Jakarta, Aktual.co — Pemerintah mengkaji percepatan pemberlakuan rezim izin usaha pertambangan khusus atau IUPK kepada PT Freeport Indonesia dari seharusnya setelah 2021 menjadi sebelum 2019. Staf Khusus Menteri ESDM Said Didu di Jakarta, Jumat (20/3) mengatakan, pertimbangan percepatan pemberlakuan IUPK adalah mengakomodasi kepastian kelanjutan operasi Freeport setelah 2021.

“Freeport butuh kepastian operasi pasca-2021, terkait rencana investasi senilai 17,3 miliar dolar AS,” ucapnya.

Menurut dia, opsi percepatan perubahan kontrak karya (KK) Freeport menjadi IUPK tersebut, dengan syarat tidak menurunkan penerimaan negara.

Sesuai UU No. 22 Tahun 2001 tentang Pertambangan Mineral dan Batubara, rezim KK dihormati sampai habis masanya. Setelah habis masa KK-nya, perusahaan baru lah memakai rezim IUPK. Sementara, KK Freeport habis pada 2021, sehingga seharusnya baru setelah 2021, perusahaan tambang asal AS tersebut berubah menjadi IUPK.

Hanya saja, perubahan KK menjadi IUPK berimplikasi antara lain penurunan pajak penghasilan (PPh). Sesuai KK, Freeport dikenakan PPh sebesar 45 persen. Sementara, dengan rezim IUPK, Freeport hanya dikenakan PPh 25 persen.

Namun, Said Didu mengatakan, perubahan rezim KK ke IUPK harus tidak menurunkan penerimaan negara. “Caranya bisa macam-macam. Bisa kenaikan royalti atau lainnya. Intinya, perubahan KK menjadi IUPK tidak menurunkan penerimaan negara,” tukasnya.

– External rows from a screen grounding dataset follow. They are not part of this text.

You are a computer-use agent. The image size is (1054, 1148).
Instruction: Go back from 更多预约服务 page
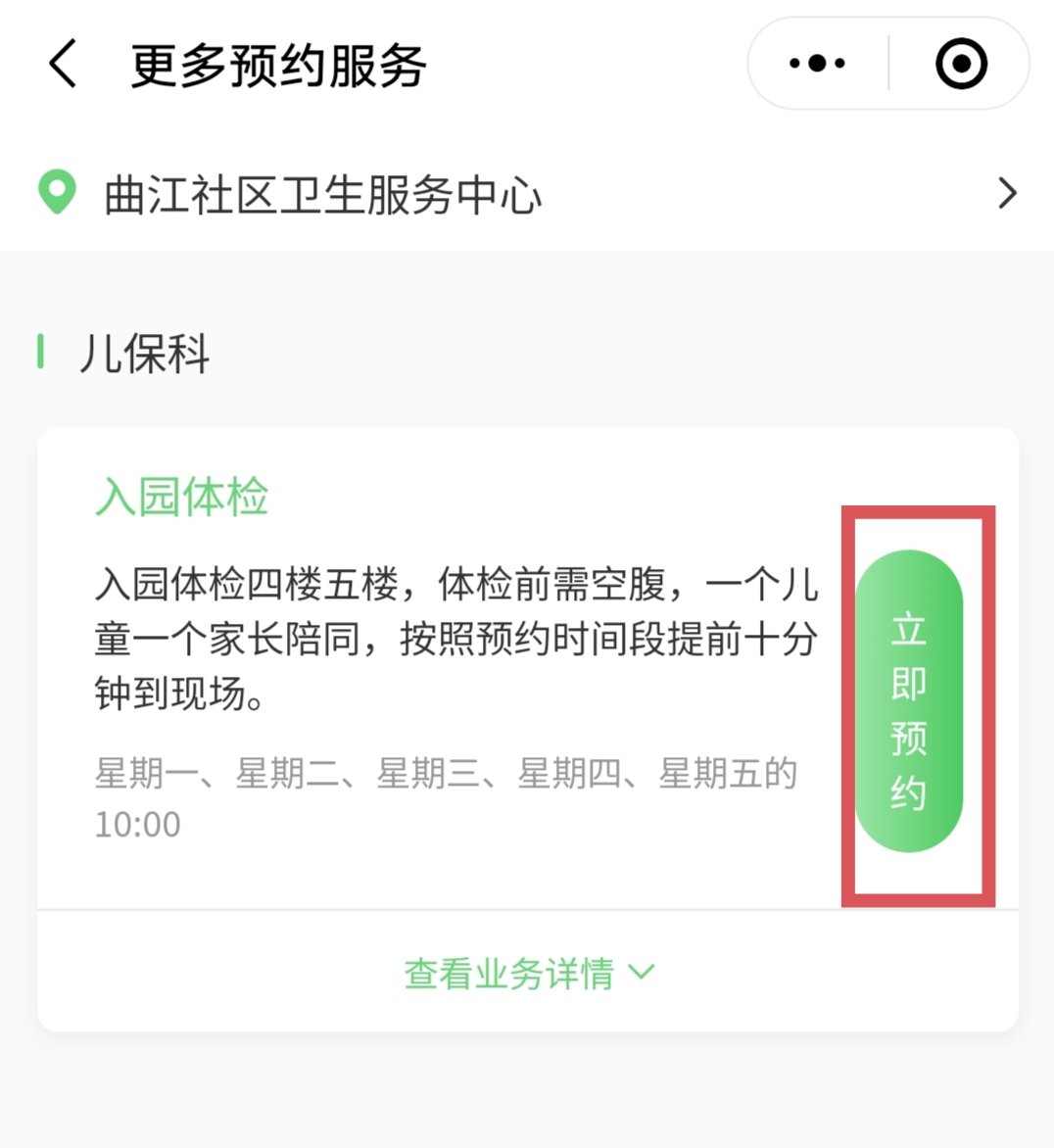click(x=63, y=66)
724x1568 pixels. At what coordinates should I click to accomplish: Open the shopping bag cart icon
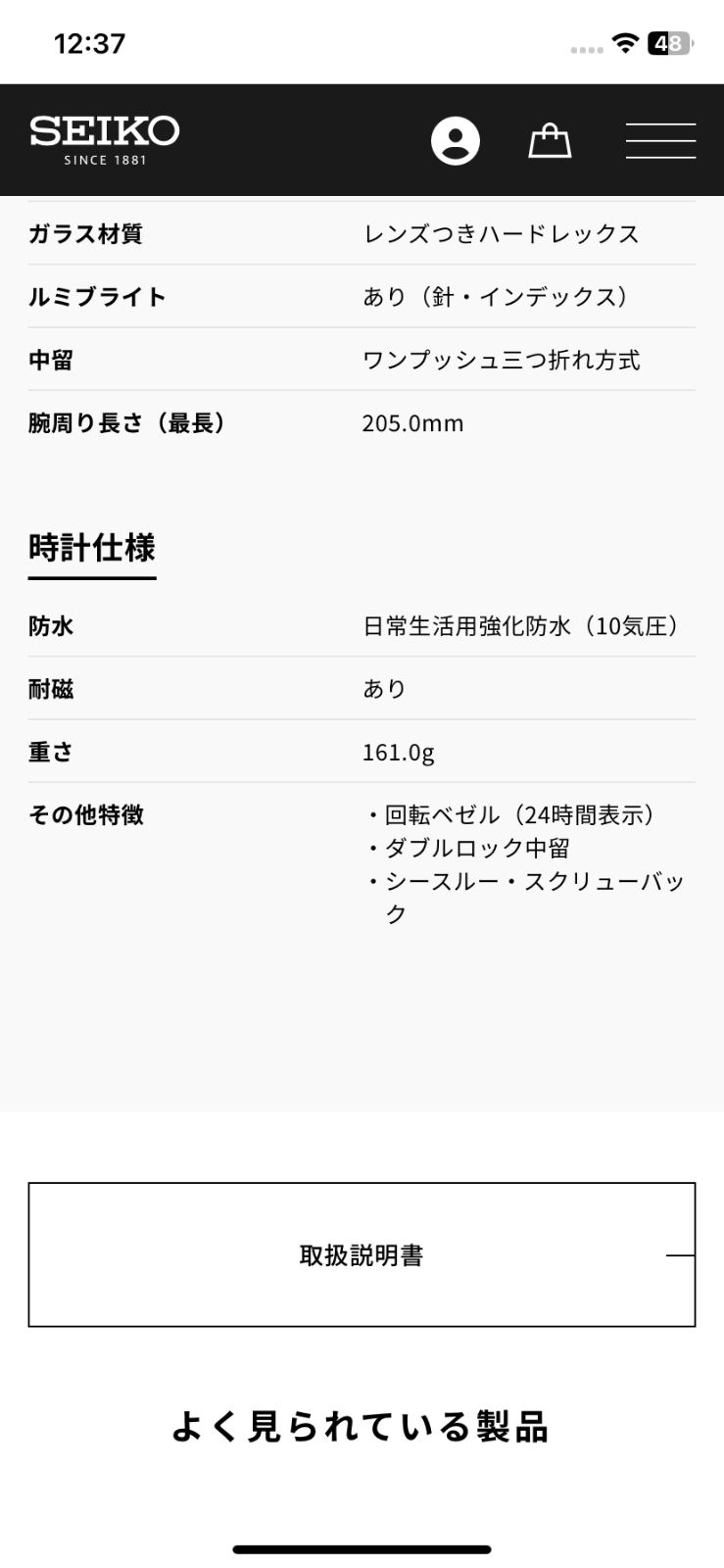click(550, 140)
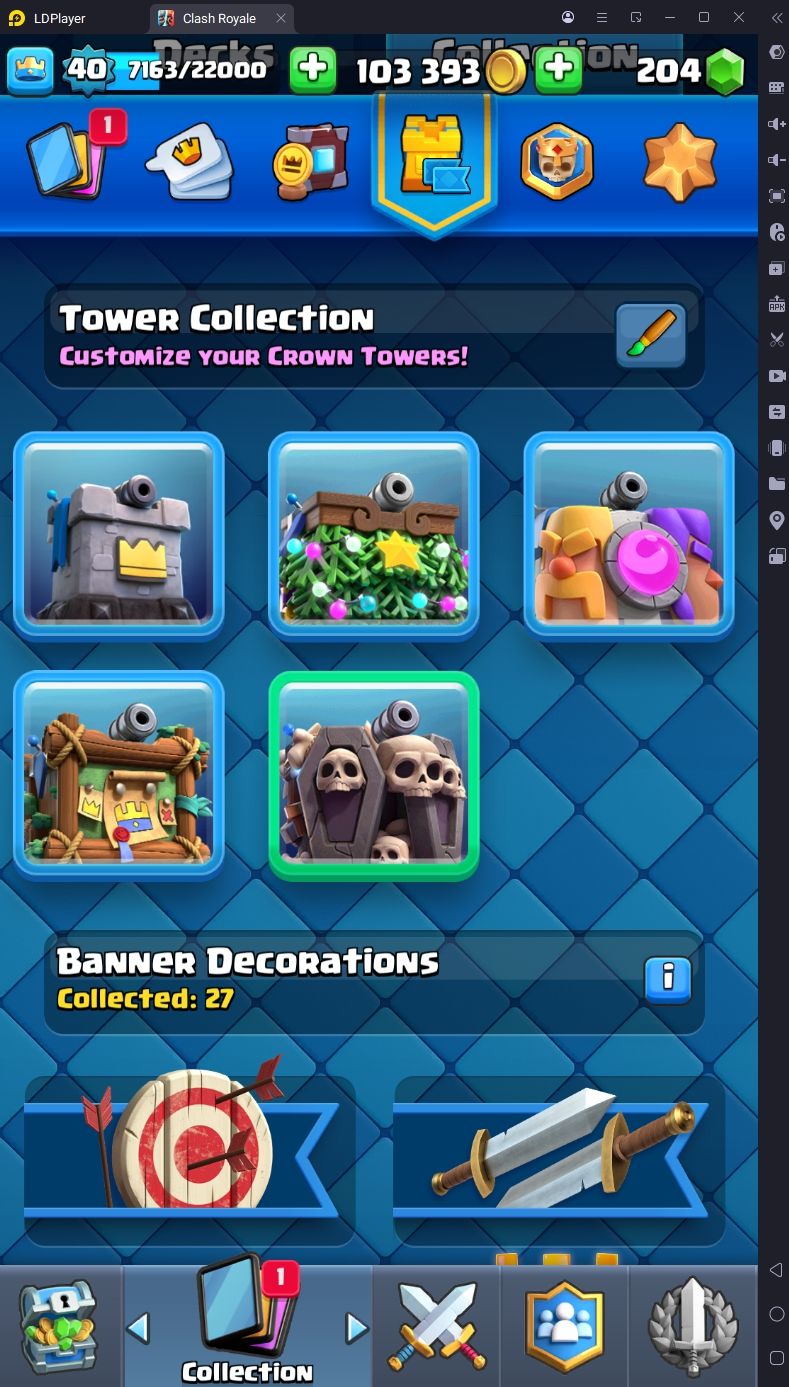The height and width of the screenshot is (1387, 789).
Task: Select the treasure map wooden tower skin
Action: 119,775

Menurut dia, penerimaan negara akibat percepatan IUPK sebelum 2019 tersebut, tidak boleh lebih rendah dibandingkan kalau diterapkan setelah 2021. Said menambahkan, opsi percepatan IUPK bisa menjadi solusi ketiadaan kepastian sampai 2019. “Kalau tunggu sampai 2019, maka tidak ada kepastian investasi dan operasi bisa stagnan. Masa tidur sampai 2019,” tuturnya.

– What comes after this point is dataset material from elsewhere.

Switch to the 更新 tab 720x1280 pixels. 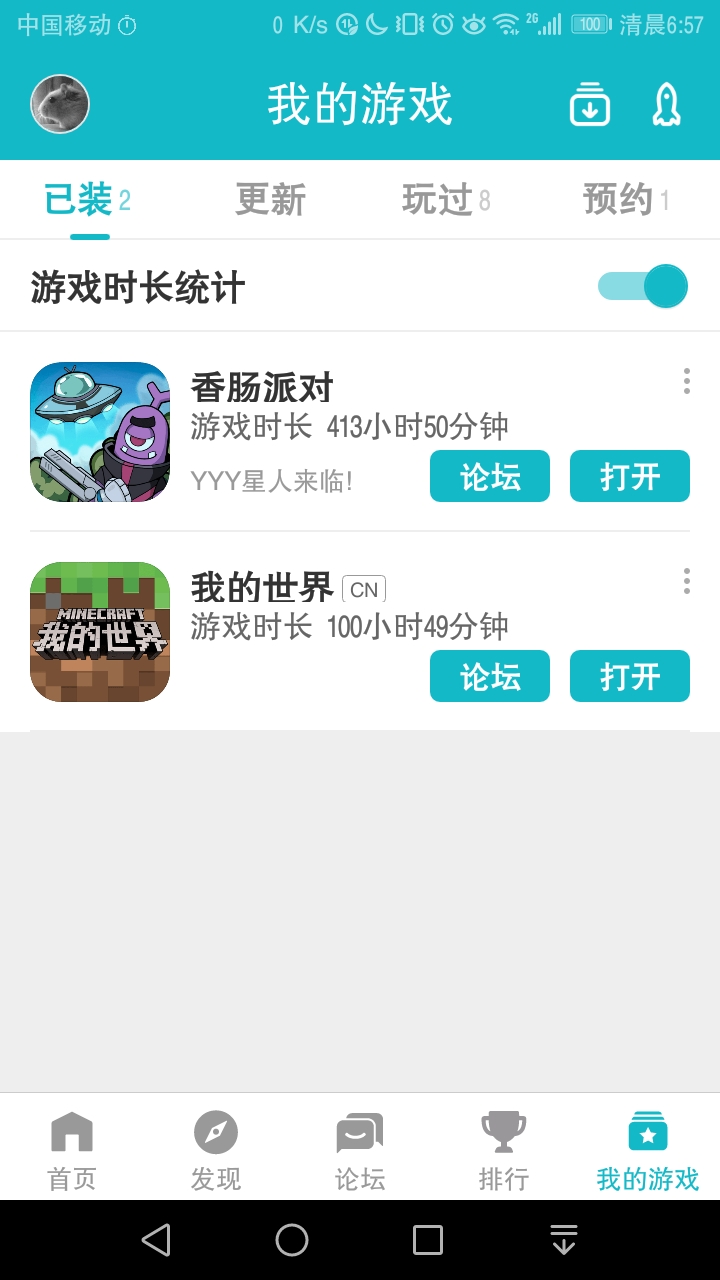click(269, 199)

Sementara, lanjutnya, kalau ada kepastian, maka di Papua bisa dibangun pabrik pemurnian, pupuk, semen, dan industri lainnya. Said juga mengatakan, pada saat pembahasan UU Minerba, rezim KK tidak langsung diubah menjadi IUPK dan diambil jalan tengah penghormatan kontrak sampai habis masanya.

“Rezim IUPK juga memberikan keuntungan bagi negara karena status hukum berbentuk izin yang lebih lemah dibandingkan kontrak,” ujarnya.

Sebelumnya, Menteri ESDM Sudirman Said mengatakan, pemerintah tengah mengkaji agar ada kepastian kelanjutan operasi Freeport setelah 2021. Pemerintah, lanjutnya, ingin Freeport memberikan manfaat lebih besar kepada Negara dan Papua setelah perpanjangan. “Keputusan kelanjutan operasi menjadi sulit karena hanya bisa dilakukan 2019. Karena itu, akan dicari jalan lain apakah mulai menggunakan rezim IUPK (izin usaha pertambangan khusus),” katanya.

Menurut Sudirman, pihaknya akan menyerahkan rekomendasi Freeport kepada Presiden Joko Widodo pada April 2015.